Semiotics is a specialist tool best suited for critical and creative approaches to culture. A semiotic conception of culture takes shape as dynamic network of codes, texts, and subjects, in which values and identities are formed through dialogue. Semiotic analysis reveals any brand, symbol, product, event, etc., to be meaningful only within a locally embedded cultural context — so semiotics is a toolkit for constructing and deconstructing context.

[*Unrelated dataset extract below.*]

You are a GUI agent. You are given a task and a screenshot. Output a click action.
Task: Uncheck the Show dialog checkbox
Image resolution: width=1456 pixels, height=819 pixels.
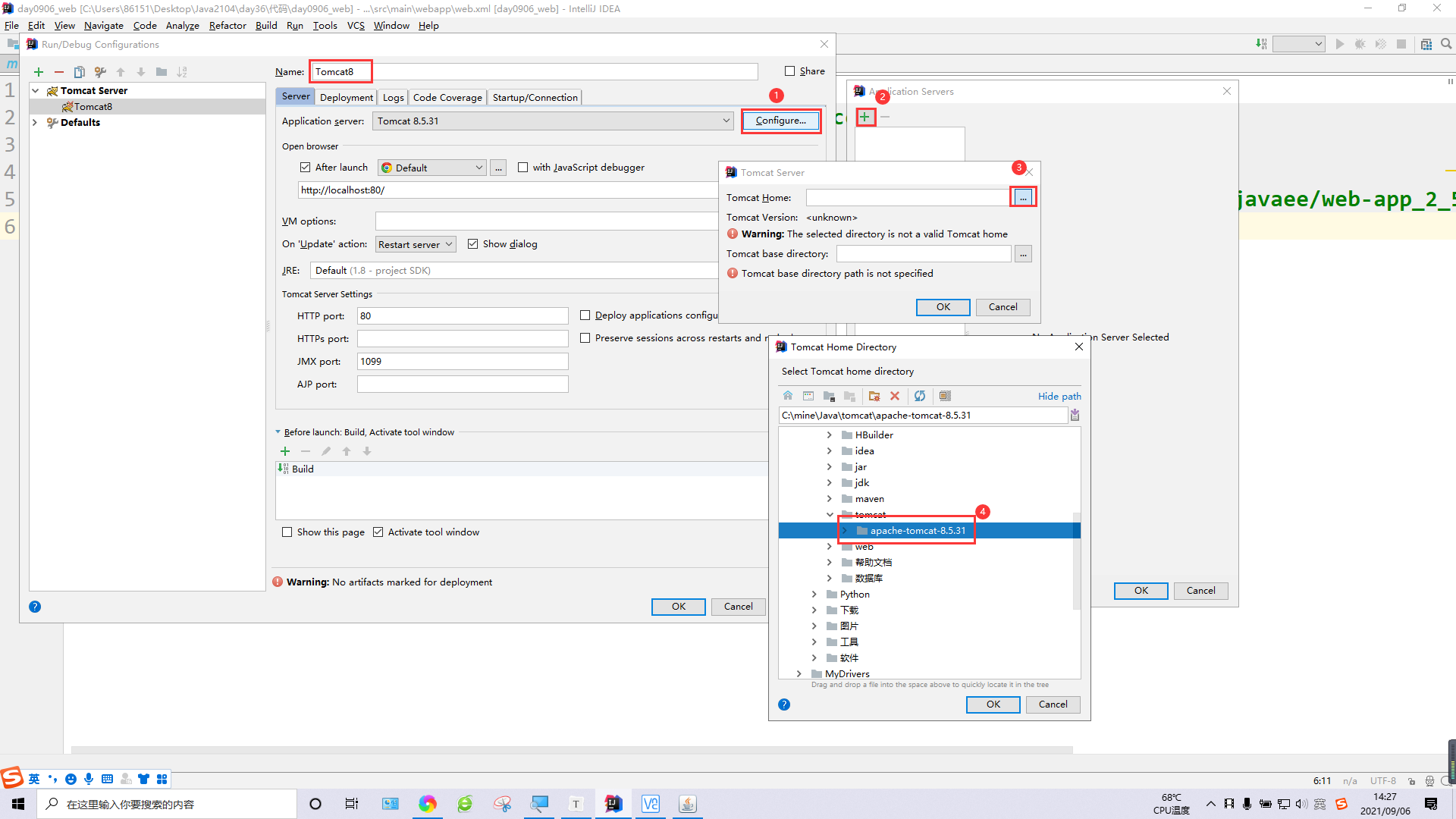pos(473,243)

Semiotics can provoke a business or stakeholder to pause, reflect, and face hard questions about positioning, communication, and the impact these have in the context of people’s meaningful worlds.

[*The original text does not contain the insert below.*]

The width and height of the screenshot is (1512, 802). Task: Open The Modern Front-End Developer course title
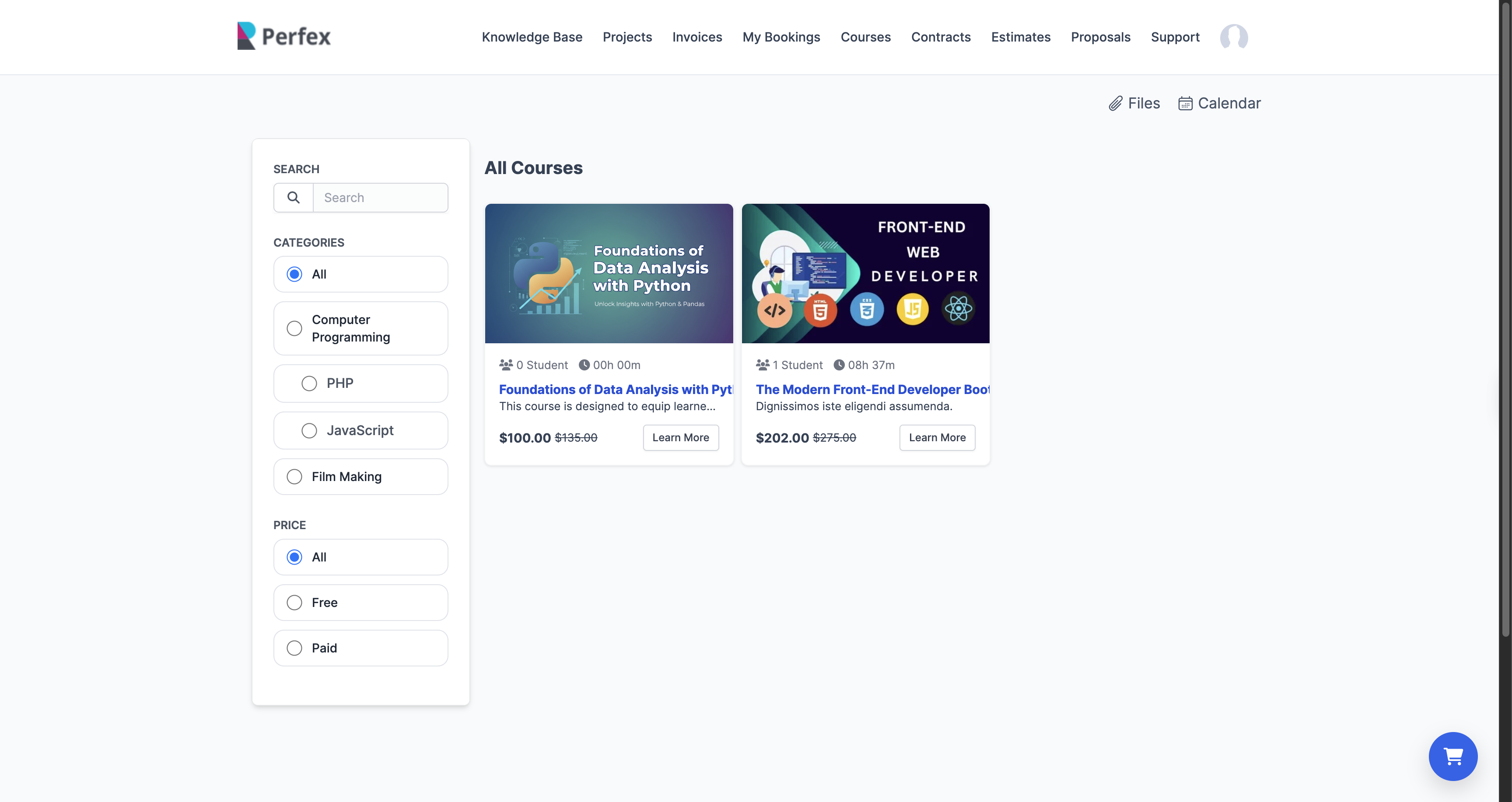pos(872,390)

When approaching cultural phenomena, other fields would be satisfied with asking “what” questions, while semiotics answers the “how.” Where it perhaps falls a little short is in answering the “why,” i.e., in posing broader critical questions about ideology, function and social conflict.
SEMIOVOX
What specific sorts of semiotics-driven projects do you find to be the most enjoyable and rewarding?
RAHUL MURDESHWAR
In my previous work, applying semiotic frameworks in projects on categories from food and beverages to women’s jewelry and traditional festive celebrations have been the most rewarding. I have tried to carry some of the themes I have encountered with me into academia. For example, a specific application to retro culture had carried my attention — at Plum, we had noticed how codes in the space of retro and nostalgia were changing in different categories — from vintage fashion to retro music to brands in alcobev categories. Nostalgia in retro eventually became the topic for my thesis — through my research, I analyzed the textual processes by which aesthetic codes from history can return and translate across categories, contexts, and generations in order to evoke a yearning to re-live lost feelings of youthful authenticity from bygone eras.
SEMIOVOX
What frustrates you about how semiotics is practiced and/or perceived, right now?
RAHUL MURDESHWAR
What impelled me to journey into academic semiotics was the depth of investigation that you are encouraged to pursue in that space. This kind of depth is rare to find when working on quick-turnaround projects for clients on the industry side. On the other hand, academic semiotics tends to swing too much in the opposite direction — it is very tempting to over-think or over-engineer one’s analysis, and in doing so to lose track of its application and possibilities in the real world. I am of the opinion now that a practiced balance is needed: that is, merging the outcome-orientation of industry with the rigour and creativity of academic thinking.
SEMIOVOX
Peirce or Saussure?
RAHUL MURDESHWAR
All models are wrong yet sometimes useful — the tools we use depend on what we want to achieve. For example, if we are designing or studying a ‘public’ space like a park, we can use a Greimasian semiotic square to decode the park in opposition to ‘private’ spaces, and to speculate on new possibilities of meaningful codes. So: Saussurean semiotics. But if we are also interested in including non-humans like birds or animals who contribute to this meaningful micro-world, then we might rely on concepts from biosemiotics — which draws from Peircean semiotics. We should avoid blind partisanship to one theory or another.
SEMIOVOX
What advice would you give to a young person interested in this sort of work?
RAHUL MURDESHWAR
- Collaborate. Not just ‘vertically’ with those who you would like to work with, but ‘horizontally’ with your peers.
- Make yourself a part of every step of the project process, from proposal-writing to implementation.
- Know your worth — never work for free.